Inequality question (1 Viewer)

[Run hard@thehsc]

Pls help with this question... The previous part is attached in the second image below

 

[cossine]

So ii)

In this case there are two possibilities, x^p-1 is positive. If x^p-1 is positive then x^q-1 must be positive otherwise (x^p-1)/(x^q-1) will be negative.
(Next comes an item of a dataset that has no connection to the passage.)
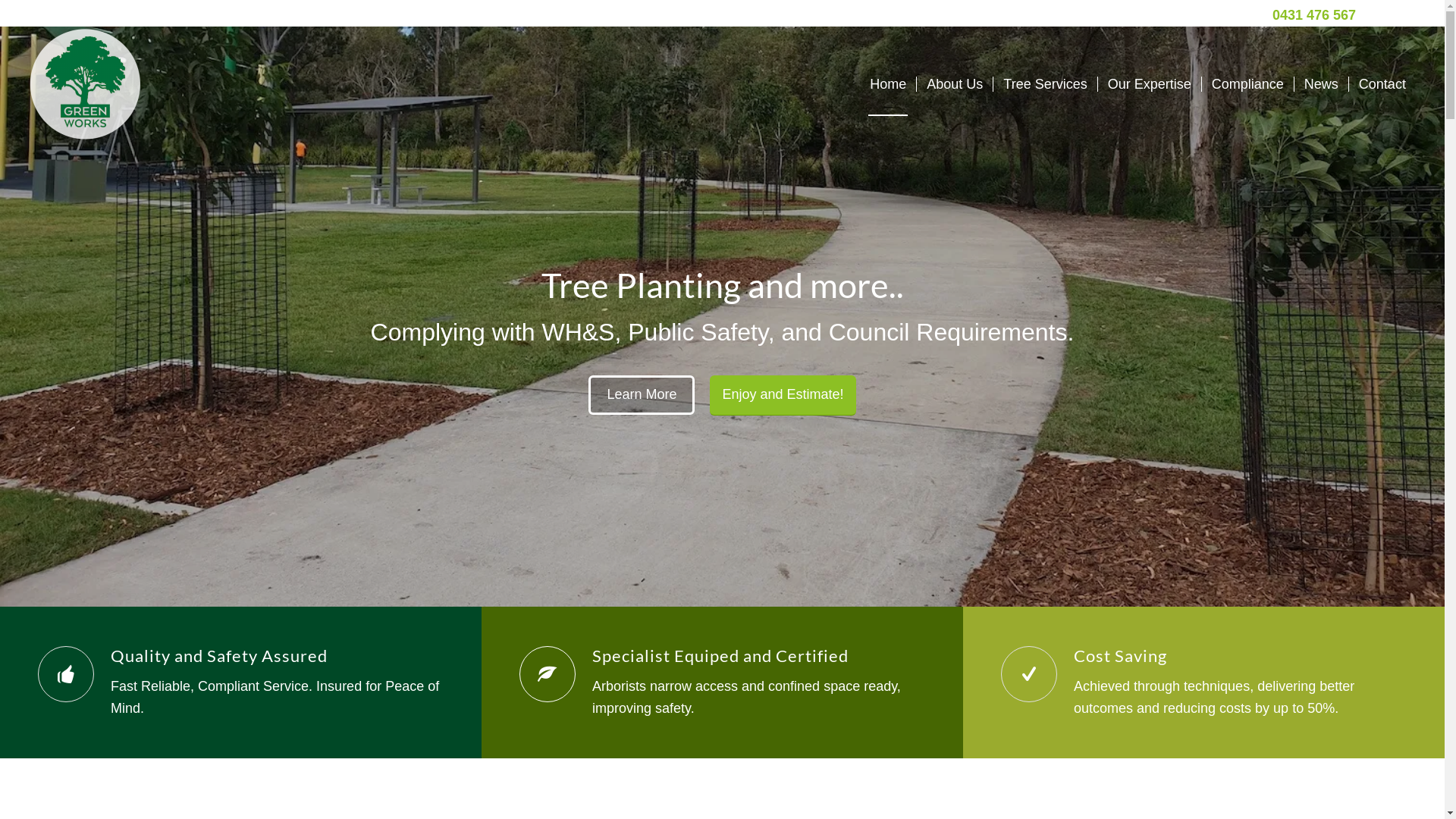  I want to click on 'Enjoy and Estimate!', so click(783, 394).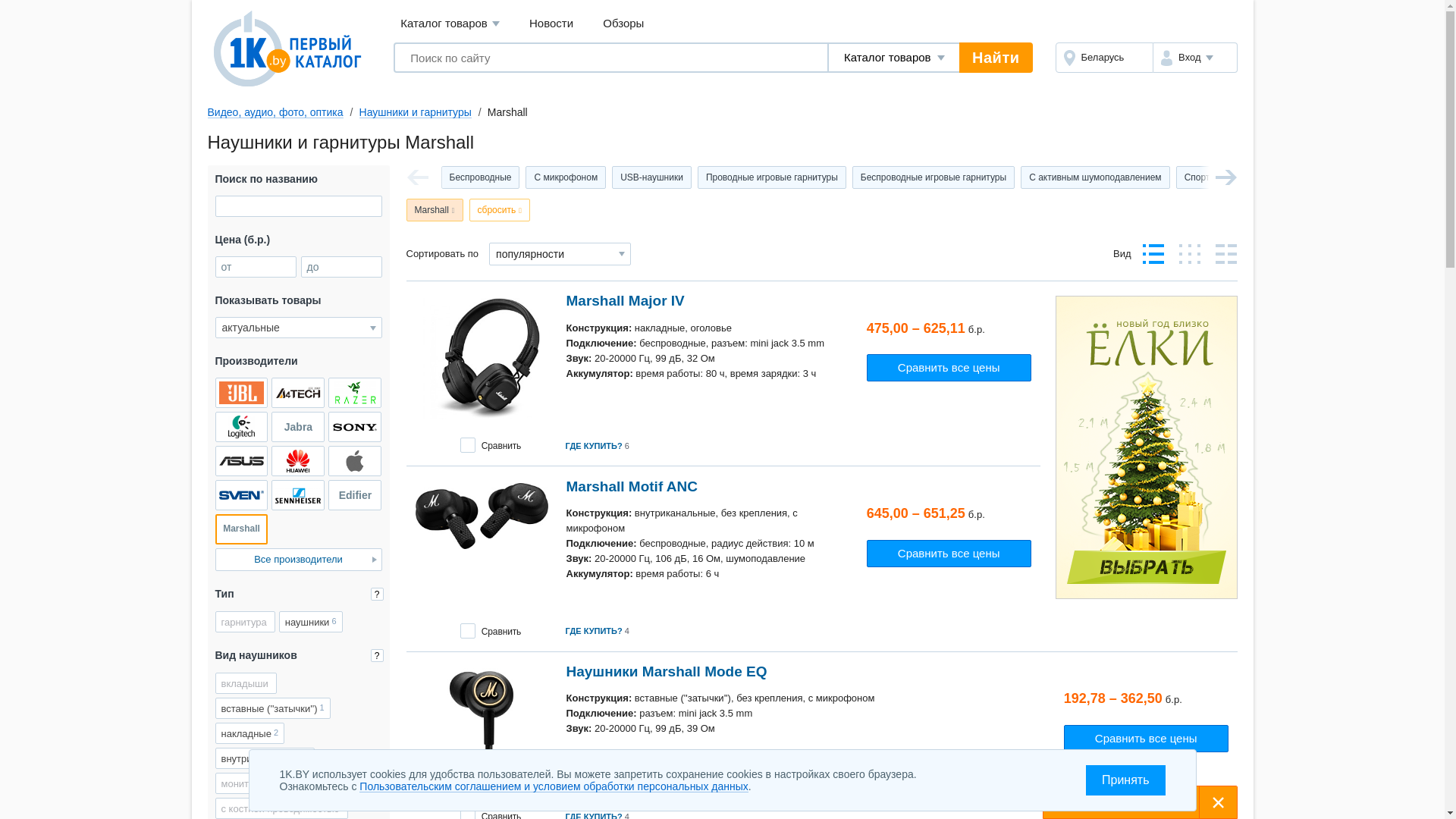  Describe the element at coordinates (298, 427) in the screenshot. I see `'Jabra'` at that location.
Similarly if x^p-1 is negative then x^q-1 is also negative.

Does this this help.

 

[Run hard@thehsc]

@cossine it does give an idea thanks

 

[idkkdi]

Pls help with this question... The previous part is attached in the second image belowView attachment 34629

1. (0,1)
Considering the boundaries, 0^k = 0, 1^k = 1.
Since f(x) is monotonically increasing between (0,1), x^k - 1 is negative where kEQ+.
Therefore, x^p-1/x^q-1 >0.

2. (1, inf)
Considering the boundaries, 1^k = 1, and as x-> infinity, x^k -> infinity.
Since f(x) is monotonically increasing between (1,inf), x^k - 1 is pos where kEQ+.
Therefore, x^p-1/x^q-1 >0.

 

[5uckerberg]

1. (0,1)
Considering the boundaries, 0^k = 0, 1^k = 1.
Since f(x) is monotonically increasing between (0,1), x^k - 1 is negative where kEQ+.
Therefore, x^p-1/x^q-1 >0.

2. (1, inf)
Considering the boundaries, 1^k = 1, and as x-> infinity, x^k -> infinity.
Since f(x) is monotonically increasing between (1,inf), x^k - 1 is pos where kEQ+.
Therefore, x^p-1/x^q-1 >0.

The first case is simply just two negative numbers divided by each another thus leading to a positive number.

 

[idkkdi]

The first case is simply just two negative numbers divided by each another thus leading to a positive number.

yep